Your instructions
The expected output is a copy of every line in the records with the string "agent".

Data supplied

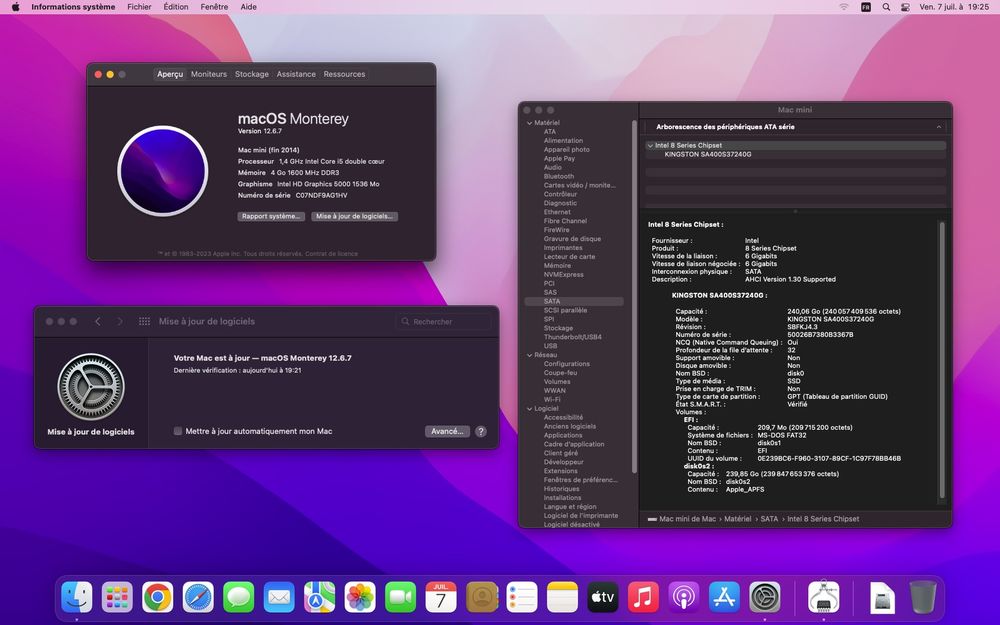Click the back arrow in Mise à jour window
This screenshot has width=1000, height=625.
click(x=98, y=322)
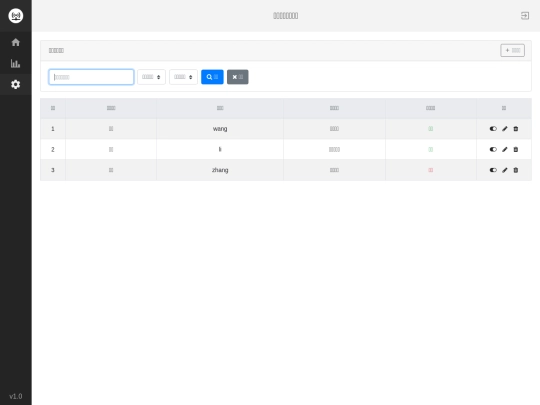Open the bar chart statistics section
540x405 pixels.
(x=15, y=63)
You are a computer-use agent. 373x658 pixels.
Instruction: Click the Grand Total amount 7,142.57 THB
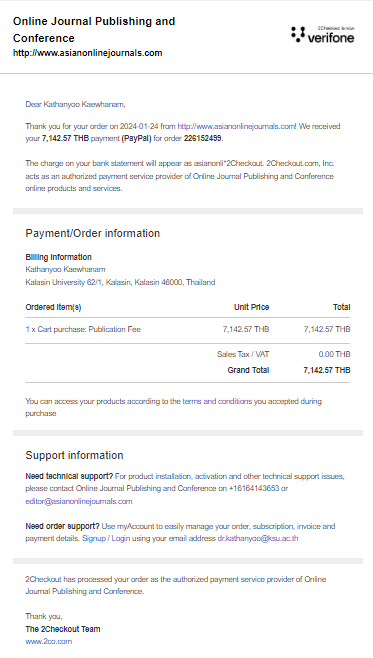tap(326, 370)
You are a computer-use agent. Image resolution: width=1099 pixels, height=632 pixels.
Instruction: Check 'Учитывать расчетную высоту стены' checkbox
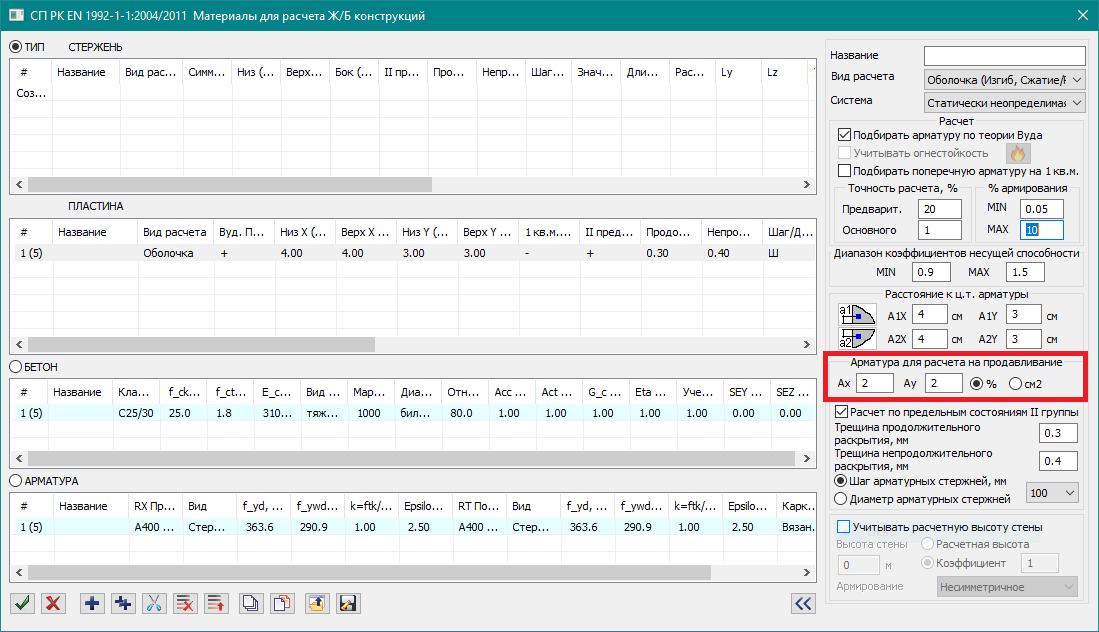tap(843, 527)

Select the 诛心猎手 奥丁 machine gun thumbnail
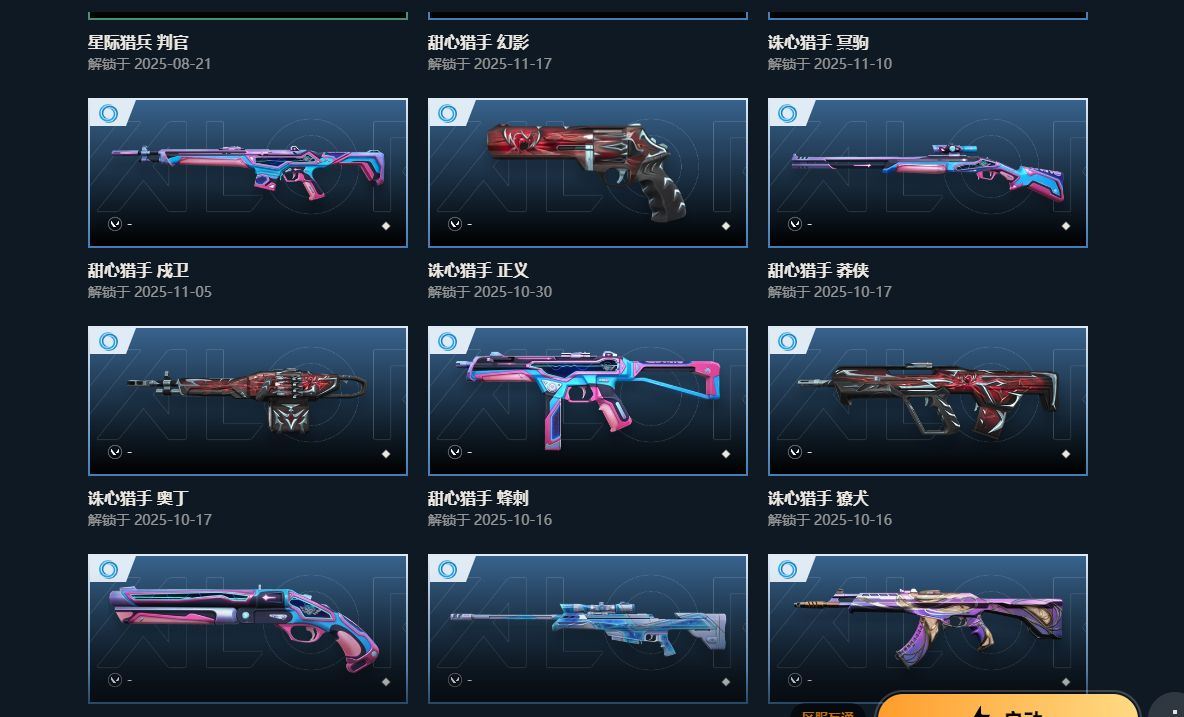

Response to the exercise
You are a computer-use agent. 373x658 pixels.
You are a computer-use agent. Image resolution: width=1099 pixels, height=632 pixels.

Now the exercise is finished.